Degradable sugar-based polymers may store and release useful molecular freight
Degradable, bio-based polymers offer options for chemical recycling, and they can be a tool to store and release useful molecules. Scientists have developed a class of sugar-based polymers that are degradable through acid hydrolysis. The researchers also integrated "cargo" molecules in the polymer, which are designed to split off after polymer degradation. Degradable, cargo-bearing polymers are important for medical and sensor applications, says the study published in the journal Angewandte Chemie.
Most plastics resist natural degradation processes. Consequently, increasing contamination of the environment with plastics has led to a call for degradable plastics. Such materials can be subjected to chemical recycling processes, in which chemical reactions break up polymer bonds. Industry then either recovers the monomers and re-subjects them to polymerization, or it collects the resulting small molecules as useful building blocks for further reactions.
However, degradable polymers require a more elaborate polymer design. The linkages between the polymer building blocks should be sensitive to chemical or enzymatic treatments. In addition, sustainable polymers should be made of bio-based feedstock.
Tae-Lim Choi and colleagues from Seoul National University, South Korea, have found a way to produce high-quality polymers from xylose-based monomers. Xylose is a sugar found in plant cell walls. The method they use involves the preparation of the xylose-based monomers, including the attachment of linker groups, and reacting the monomers in a polymerization process called cascade metathesis polymerization.

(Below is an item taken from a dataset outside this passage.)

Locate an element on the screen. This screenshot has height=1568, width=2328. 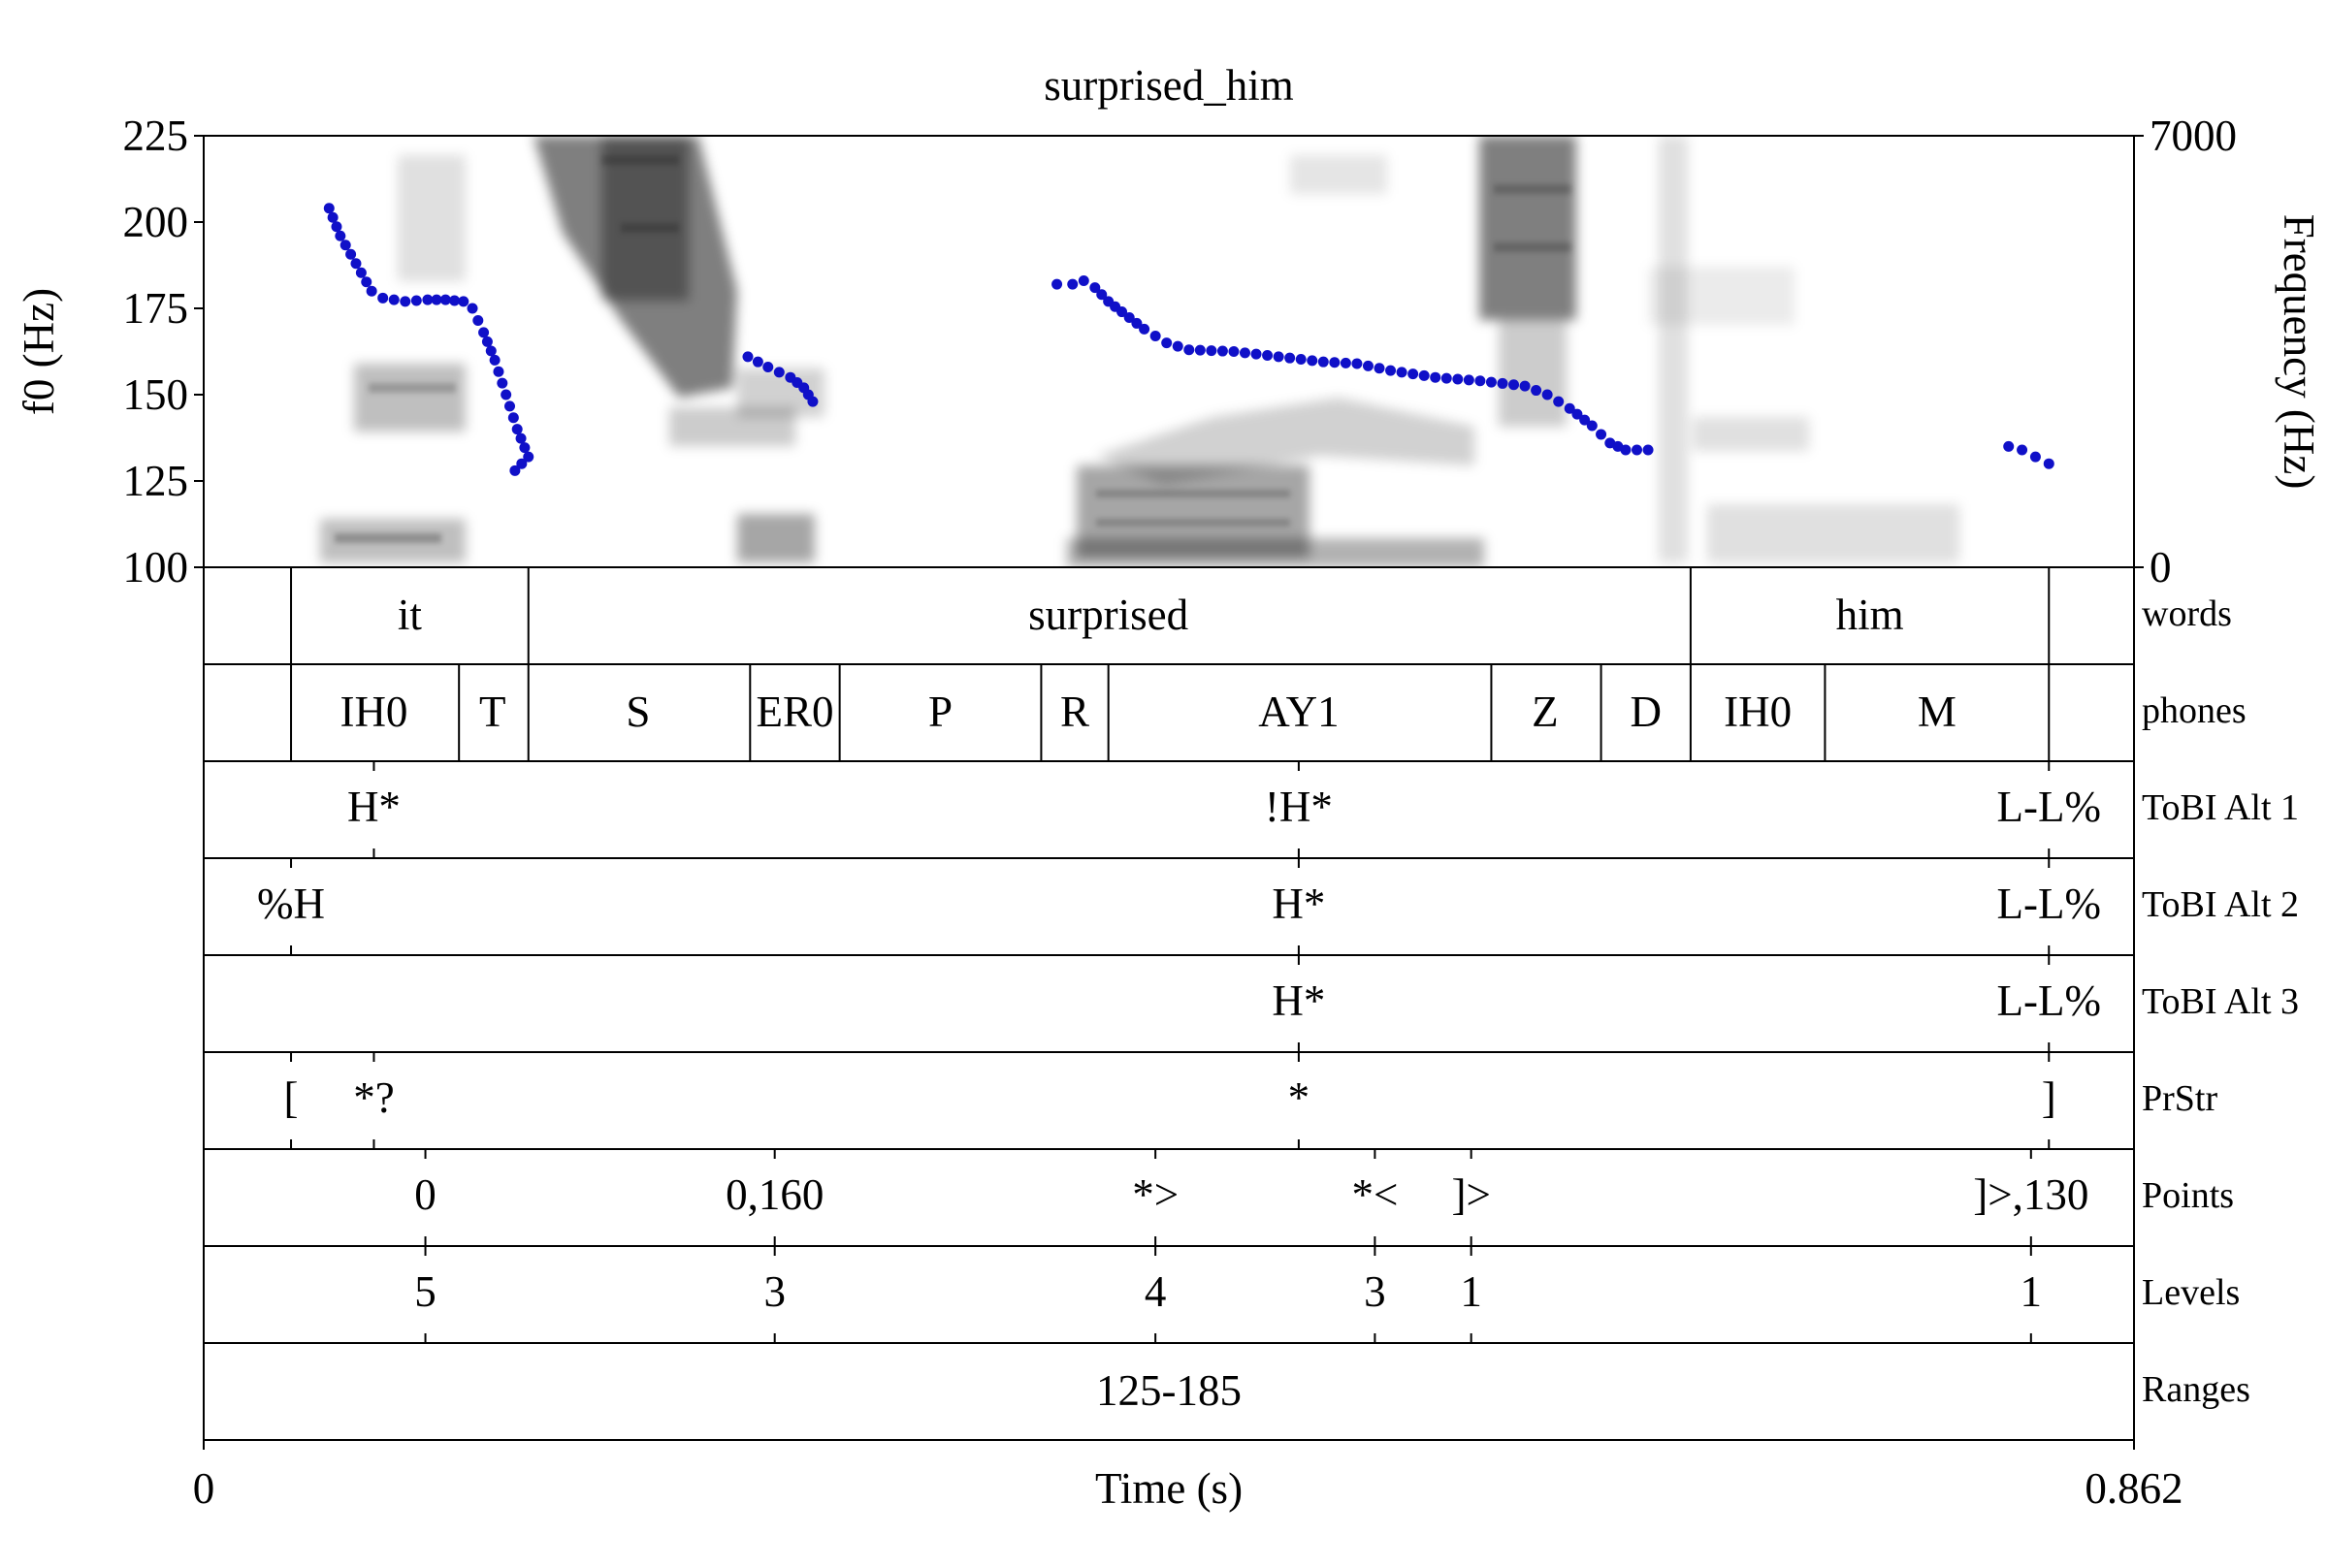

To test if such plastic materials are degradable, the researchers treated the xylose-based polymers with hydrochloric acid, a treatment commonly found in chemical recycling procedures. The researchers found that the degradability depended on the linkage type. If the polymer contained a linkage made of a carbon atom, the polymer resisted hydrolysis, but linkages made with nitrogen or oxygen atoms led to immediate degradation.
Polymers with a nitrogen-based linkage resulted in compounds called pyrroles, whereas those made with oxygen produced furans. Pyrroles and furans are both abundant, naturally occurring compounds. However, the researchers advise care: "Furan derivatives are known to have a broad range of biological activity, which should be taken into consideration when identifying applications for these polymeric materials," they said.
In block copolymers, different "blocks" of shorter polymer strands are attached to each other. Accordingly, block copolymers have properties arising from those of the single blocks. As many functional materials can be made with block copolymers, the authors tested whether xylose-based block copolymers containing blocks with non-degradable linkages would also disintegrate by acid treatment. They did. "After 24 h, also the carbon-linkage-containing block was almost completely degraded to small molecules, with only a little oligomeric material remaining," the authors reported.
The researchers also integrated small reporter molecules in the polymers. Acid hydrolysis of the polymers with oxygen linkages produced furan derivatives, which subsequently released para-nitrophenol as a reporter molecule. "This type of cargo enables easy quantification of release. However, it can be substituted with other compounds, which exert various functions after their release," Choi says.